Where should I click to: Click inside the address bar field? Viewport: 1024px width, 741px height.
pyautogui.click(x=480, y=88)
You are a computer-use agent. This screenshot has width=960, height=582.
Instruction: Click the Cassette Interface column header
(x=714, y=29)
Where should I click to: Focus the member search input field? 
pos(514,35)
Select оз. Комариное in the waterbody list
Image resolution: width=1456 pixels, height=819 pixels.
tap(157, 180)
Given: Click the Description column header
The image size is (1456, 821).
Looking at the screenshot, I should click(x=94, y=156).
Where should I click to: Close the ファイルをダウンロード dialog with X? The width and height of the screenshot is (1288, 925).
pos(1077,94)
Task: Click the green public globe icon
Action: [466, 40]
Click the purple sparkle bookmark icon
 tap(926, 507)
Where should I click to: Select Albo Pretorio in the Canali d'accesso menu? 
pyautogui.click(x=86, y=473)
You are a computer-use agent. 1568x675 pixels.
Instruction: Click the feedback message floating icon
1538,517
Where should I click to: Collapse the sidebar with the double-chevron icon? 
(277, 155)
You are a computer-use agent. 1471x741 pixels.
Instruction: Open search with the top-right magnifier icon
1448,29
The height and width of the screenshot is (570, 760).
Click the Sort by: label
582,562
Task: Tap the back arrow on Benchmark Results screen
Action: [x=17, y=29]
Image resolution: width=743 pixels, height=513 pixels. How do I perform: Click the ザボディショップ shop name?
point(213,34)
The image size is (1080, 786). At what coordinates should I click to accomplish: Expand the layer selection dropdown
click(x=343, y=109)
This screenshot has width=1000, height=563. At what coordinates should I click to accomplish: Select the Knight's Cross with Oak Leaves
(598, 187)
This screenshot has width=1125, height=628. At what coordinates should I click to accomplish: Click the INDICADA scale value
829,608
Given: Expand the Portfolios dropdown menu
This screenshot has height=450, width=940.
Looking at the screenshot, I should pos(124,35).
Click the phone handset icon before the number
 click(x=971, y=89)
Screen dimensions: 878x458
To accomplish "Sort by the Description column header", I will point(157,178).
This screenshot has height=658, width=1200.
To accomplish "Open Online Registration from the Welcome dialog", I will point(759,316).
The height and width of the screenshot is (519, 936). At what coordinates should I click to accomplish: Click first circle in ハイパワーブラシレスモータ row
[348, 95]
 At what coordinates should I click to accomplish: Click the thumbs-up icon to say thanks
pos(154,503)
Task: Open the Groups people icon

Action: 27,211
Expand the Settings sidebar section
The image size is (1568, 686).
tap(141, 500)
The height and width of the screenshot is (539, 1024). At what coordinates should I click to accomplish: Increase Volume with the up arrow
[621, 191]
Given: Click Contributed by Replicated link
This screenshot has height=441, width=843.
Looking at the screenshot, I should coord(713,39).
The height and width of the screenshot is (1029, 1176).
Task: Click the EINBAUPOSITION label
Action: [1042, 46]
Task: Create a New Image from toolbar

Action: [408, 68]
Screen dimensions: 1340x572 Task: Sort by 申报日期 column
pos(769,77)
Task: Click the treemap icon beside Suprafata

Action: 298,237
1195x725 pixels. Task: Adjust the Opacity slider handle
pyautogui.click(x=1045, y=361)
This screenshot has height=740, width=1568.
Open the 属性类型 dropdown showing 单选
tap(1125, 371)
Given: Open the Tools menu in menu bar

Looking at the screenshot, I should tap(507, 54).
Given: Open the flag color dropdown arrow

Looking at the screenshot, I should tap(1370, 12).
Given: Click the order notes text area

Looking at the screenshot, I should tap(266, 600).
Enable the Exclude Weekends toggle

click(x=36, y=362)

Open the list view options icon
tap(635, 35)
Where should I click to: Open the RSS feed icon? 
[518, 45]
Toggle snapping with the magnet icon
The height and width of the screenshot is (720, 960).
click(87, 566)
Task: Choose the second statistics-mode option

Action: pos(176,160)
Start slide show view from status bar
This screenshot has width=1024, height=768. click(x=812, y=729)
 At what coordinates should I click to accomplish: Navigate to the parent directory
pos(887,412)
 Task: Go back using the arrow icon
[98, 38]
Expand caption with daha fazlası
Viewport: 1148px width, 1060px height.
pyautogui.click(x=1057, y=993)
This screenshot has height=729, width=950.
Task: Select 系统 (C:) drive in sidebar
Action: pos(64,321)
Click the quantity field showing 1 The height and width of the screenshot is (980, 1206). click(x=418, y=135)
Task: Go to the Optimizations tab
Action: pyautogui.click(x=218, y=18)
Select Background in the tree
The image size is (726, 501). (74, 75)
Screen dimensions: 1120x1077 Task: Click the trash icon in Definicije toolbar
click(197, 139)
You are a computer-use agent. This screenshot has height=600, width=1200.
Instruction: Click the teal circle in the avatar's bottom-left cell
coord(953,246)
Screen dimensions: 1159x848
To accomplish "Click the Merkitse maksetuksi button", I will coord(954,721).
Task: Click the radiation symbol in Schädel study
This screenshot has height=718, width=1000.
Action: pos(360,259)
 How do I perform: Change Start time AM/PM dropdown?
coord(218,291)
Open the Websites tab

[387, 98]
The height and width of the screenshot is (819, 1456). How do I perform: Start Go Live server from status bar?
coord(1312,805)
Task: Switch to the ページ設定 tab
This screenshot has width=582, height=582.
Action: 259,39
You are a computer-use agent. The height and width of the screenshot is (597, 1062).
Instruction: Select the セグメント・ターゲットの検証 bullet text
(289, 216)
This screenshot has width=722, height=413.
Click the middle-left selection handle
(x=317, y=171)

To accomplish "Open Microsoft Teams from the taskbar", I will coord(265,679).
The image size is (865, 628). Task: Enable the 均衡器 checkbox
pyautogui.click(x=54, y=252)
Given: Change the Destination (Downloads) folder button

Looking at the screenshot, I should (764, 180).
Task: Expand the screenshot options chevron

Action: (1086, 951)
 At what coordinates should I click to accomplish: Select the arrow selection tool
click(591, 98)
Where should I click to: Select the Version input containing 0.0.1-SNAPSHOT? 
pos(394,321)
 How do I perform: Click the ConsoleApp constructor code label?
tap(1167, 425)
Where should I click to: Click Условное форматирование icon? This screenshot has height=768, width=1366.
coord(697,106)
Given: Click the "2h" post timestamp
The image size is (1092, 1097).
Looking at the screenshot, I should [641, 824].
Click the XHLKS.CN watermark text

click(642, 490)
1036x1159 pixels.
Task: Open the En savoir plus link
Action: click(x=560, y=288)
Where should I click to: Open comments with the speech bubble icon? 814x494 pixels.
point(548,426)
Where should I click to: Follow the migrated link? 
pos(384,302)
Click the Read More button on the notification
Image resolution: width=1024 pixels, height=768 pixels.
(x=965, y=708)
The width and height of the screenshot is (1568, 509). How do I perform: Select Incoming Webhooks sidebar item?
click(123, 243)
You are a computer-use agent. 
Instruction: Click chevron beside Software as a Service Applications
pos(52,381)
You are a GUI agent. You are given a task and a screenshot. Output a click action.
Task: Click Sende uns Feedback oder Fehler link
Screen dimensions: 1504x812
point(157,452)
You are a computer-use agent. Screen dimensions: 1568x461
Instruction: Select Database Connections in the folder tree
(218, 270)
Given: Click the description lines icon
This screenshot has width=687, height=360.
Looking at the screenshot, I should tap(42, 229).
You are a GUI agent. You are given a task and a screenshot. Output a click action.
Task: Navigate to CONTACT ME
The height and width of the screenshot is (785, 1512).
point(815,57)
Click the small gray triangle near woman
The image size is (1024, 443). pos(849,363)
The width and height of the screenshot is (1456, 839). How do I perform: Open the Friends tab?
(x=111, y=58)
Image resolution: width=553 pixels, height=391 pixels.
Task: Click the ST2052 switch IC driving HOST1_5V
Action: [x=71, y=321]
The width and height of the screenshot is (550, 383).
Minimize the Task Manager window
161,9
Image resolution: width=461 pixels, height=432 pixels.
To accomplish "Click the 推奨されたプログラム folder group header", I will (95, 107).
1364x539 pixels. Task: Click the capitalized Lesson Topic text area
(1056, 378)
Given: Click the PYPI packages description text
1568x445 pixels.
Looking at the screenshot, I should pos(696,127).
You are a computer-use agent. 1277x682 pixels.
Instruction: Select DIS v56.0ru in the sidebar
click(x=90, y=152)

● Problem to work on
Everything from the line containing "Click the small gray triangle near woman" to the end of the data above should be quoted exactly, please, both ends included, and nothing outside that span.

● Response to this task
Click the small gray triangle near woman
The image size is (1024, 443). pos(849,363)
The width and height of the screenshot is (1456, 839). How do I perform: Open the Friends tab?
(x=111, y=58)
Image resolution: width=553 pixels, height=391 pixels.
Task: Click the ST2052 switch IC driving HOST1_5V
Action: [x=71, y=321]
The width and height of the screenshot is (550, 383).
Minimize the Task Manager window
161,9
Image resolution: width=461 pixels, height=432 pixels.
To accomplish "Click the 推奨されたプログラム folder group header", I will (95, 107).
1364x539 pixels. Task: Click the capitalized Lesson Topic text area
(1056, 378)
Given: Click the PYPI packages description text
1568x445 pixels.
Looking at the screenshot, I should pos(696,127).
You are a computer-use agent. 1277x682 pixels.
Instruction: Select DIS v56.0ru in the sidebar
click(x=90, y=152)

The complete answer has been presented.